§ YOUR GOAL: Write out word for word the lines from the one holding "Open the Payload Type info tooltip icon" through the end of the data, and only those lines. Pictures stay out.

§ DATA FOR REVIEW:
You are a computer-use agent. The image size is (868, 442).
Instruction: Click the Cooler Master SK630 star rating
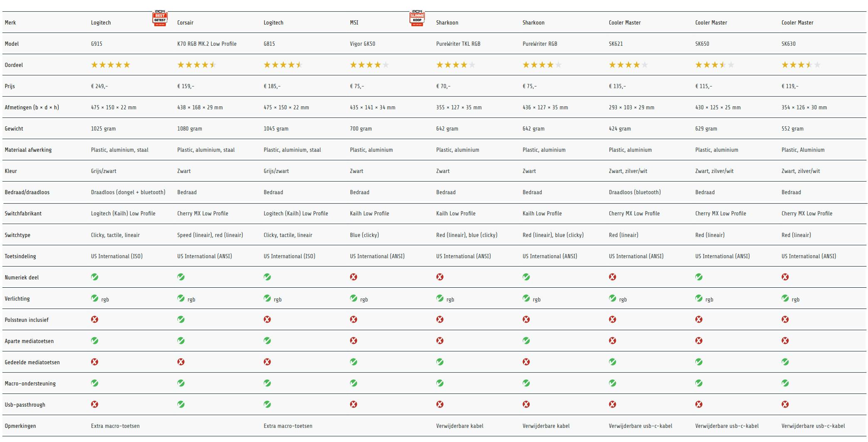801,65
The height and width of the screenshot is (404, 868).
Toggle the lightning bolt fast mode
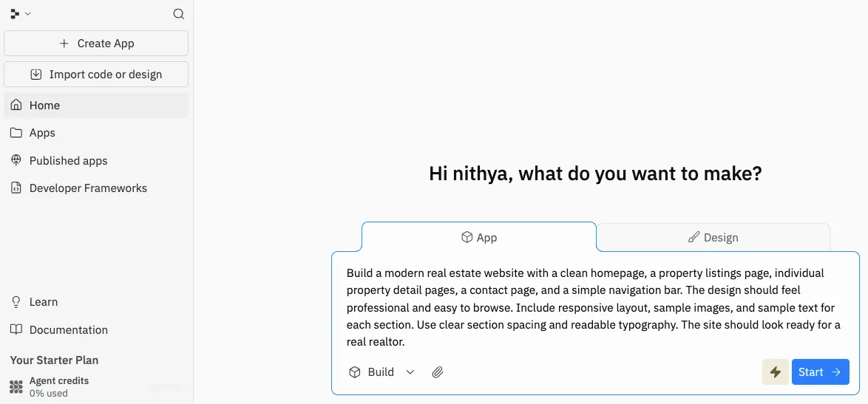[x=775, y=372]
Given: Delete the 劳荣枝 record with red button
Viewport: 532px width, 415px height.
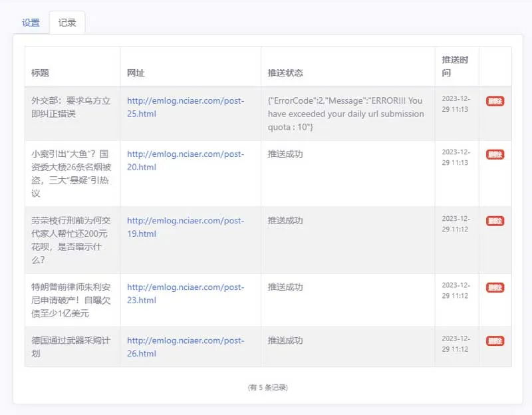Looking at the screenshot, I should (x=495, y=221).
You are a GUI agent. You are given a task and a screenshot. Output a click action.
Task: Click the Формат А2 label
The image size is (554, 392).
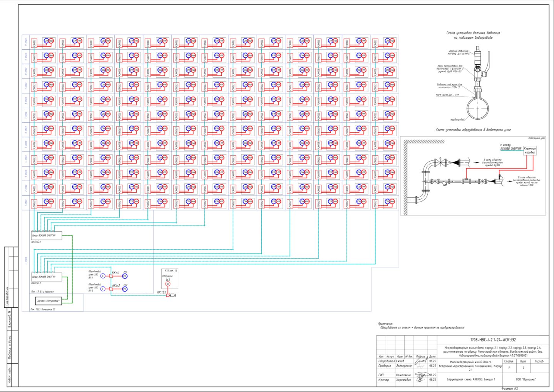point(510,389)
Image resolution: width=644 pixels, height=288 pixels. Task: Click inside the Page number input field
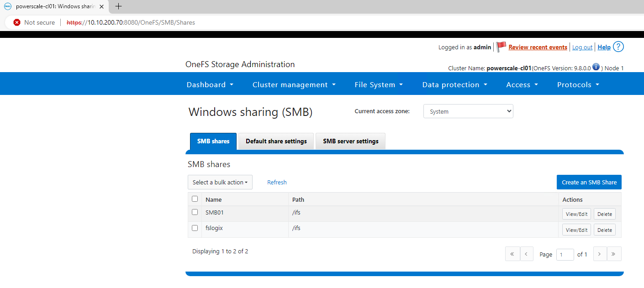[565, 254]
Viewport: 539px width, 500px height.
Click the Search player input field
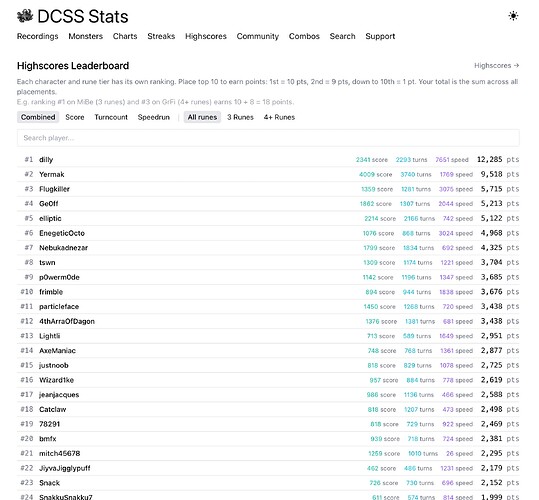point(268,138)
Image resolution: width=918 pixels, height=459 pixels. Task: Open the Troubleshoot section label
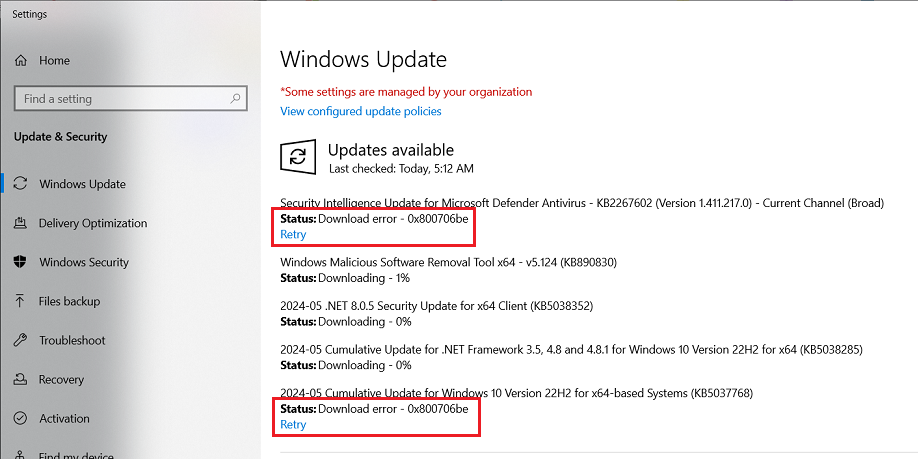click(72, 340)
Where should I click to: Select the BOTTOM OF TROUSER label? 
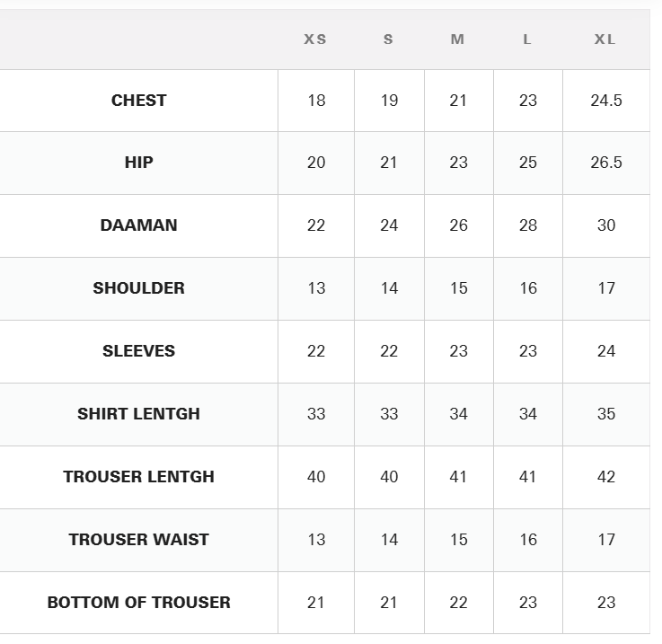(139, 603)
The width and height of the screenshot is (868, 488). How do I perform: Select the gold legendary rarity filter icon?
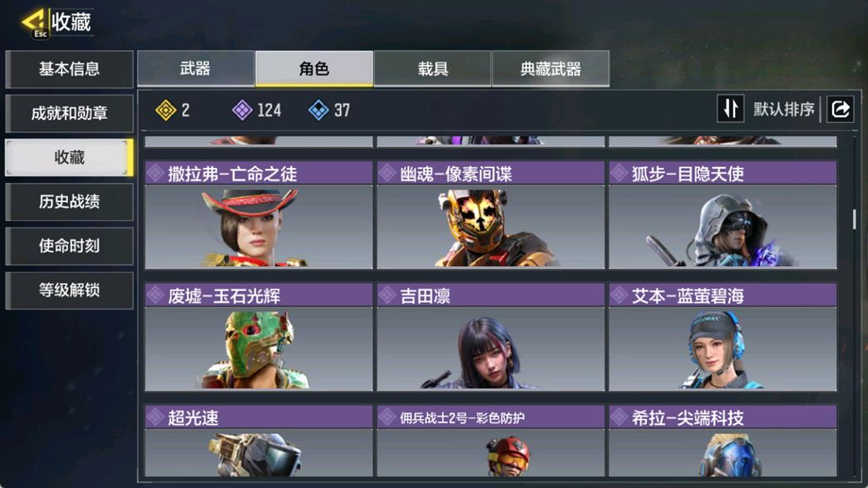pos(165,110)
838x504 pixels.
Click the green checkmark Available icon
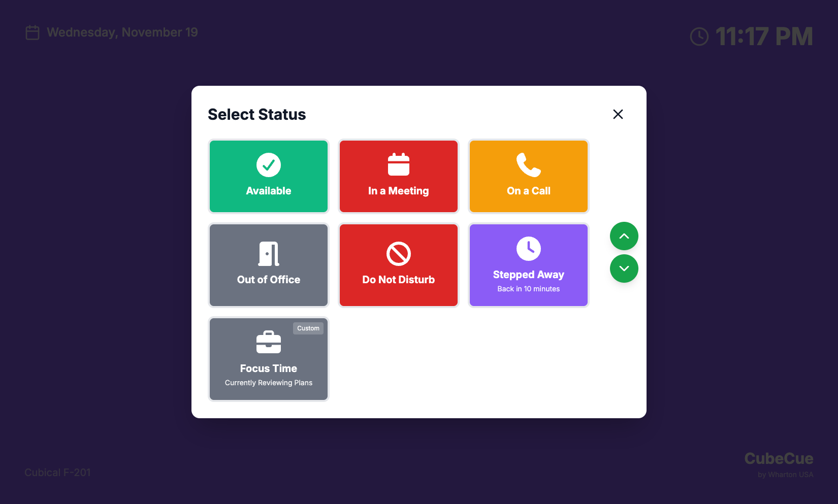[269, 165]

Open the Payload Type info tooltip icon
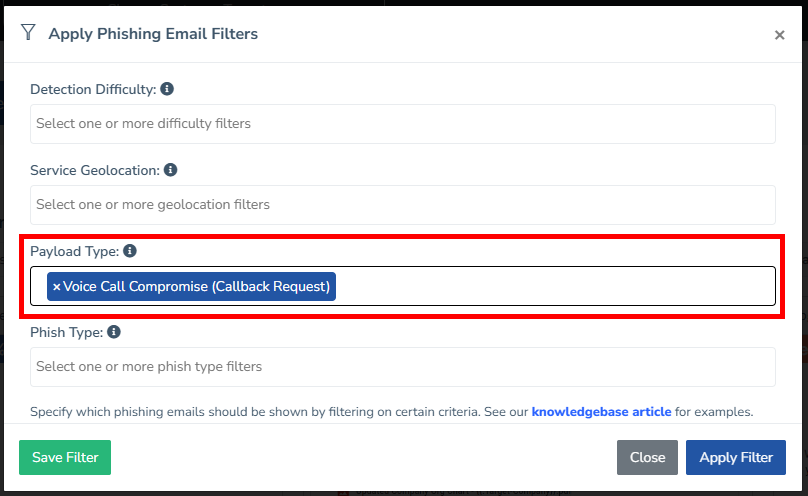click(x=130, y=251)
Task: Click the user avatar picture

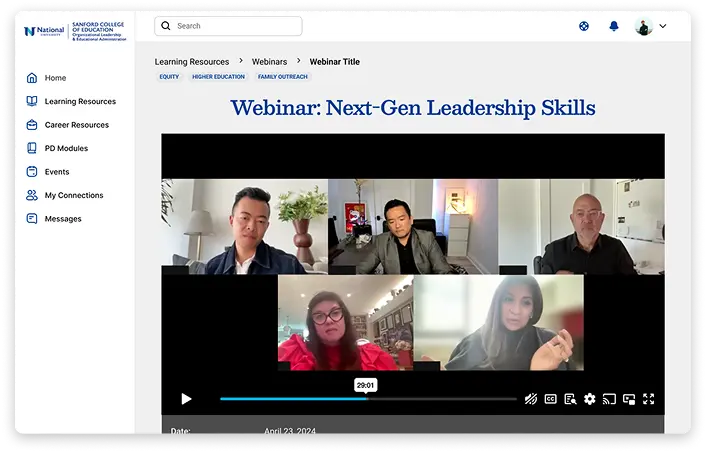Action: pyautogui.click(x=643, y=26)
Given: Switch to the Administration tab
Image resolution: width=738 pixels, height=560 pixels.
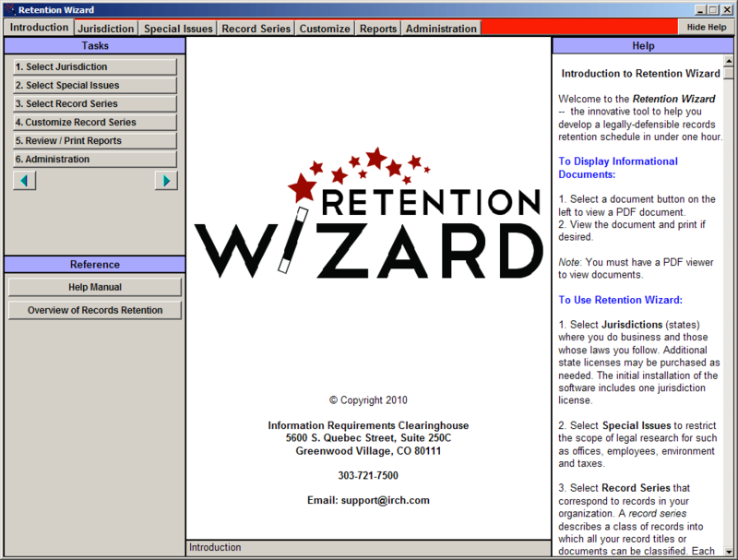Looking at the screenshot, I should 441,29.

§ RESPONSE TO THIS EXERCISE:
Open the Payload Type info tooltip icon
click(x=130, y=251)
Task: Click the user avatar picture

Action: pyautogui.click(x=643, y=26)
Given: Switch to the Administration tab
Image resolution: width=738 pixels, height=560 pixels.
Looking at the screenshot, I should 441,29.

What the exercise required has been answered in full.